§ Exercise objective
Report how many lines of the records below contain the string "pixels", treating uppercase and lowercase as different. Give only the number.

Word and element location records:
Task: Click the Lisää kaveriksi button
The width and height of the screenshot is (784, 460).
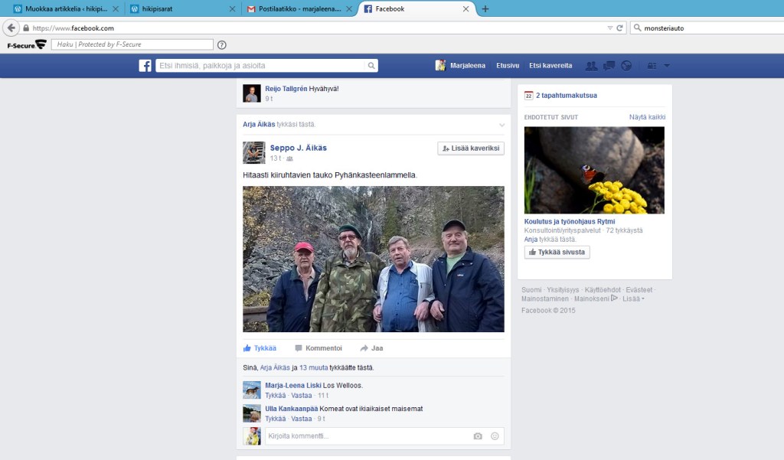Action: click(x=470, y=148)
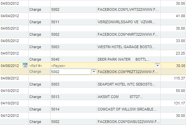Edit the 5002 account field in active row
186x125 pixels.
tap(71, 72)
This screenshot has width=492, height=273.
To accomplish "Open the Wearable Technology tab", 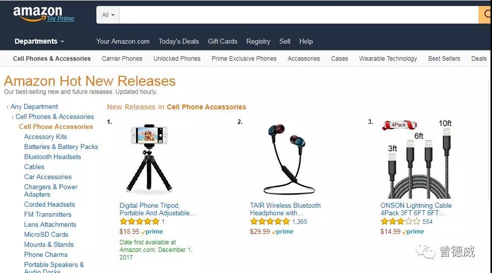I will (388, 58).
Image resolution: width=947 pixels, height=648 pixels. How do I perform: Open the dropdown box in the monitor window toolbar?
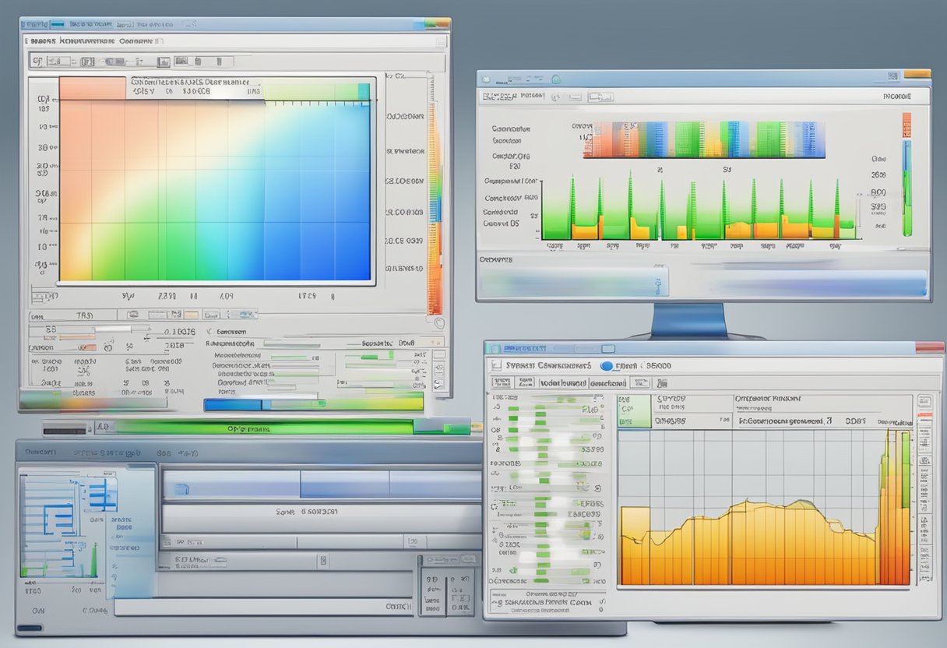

§ Final result
2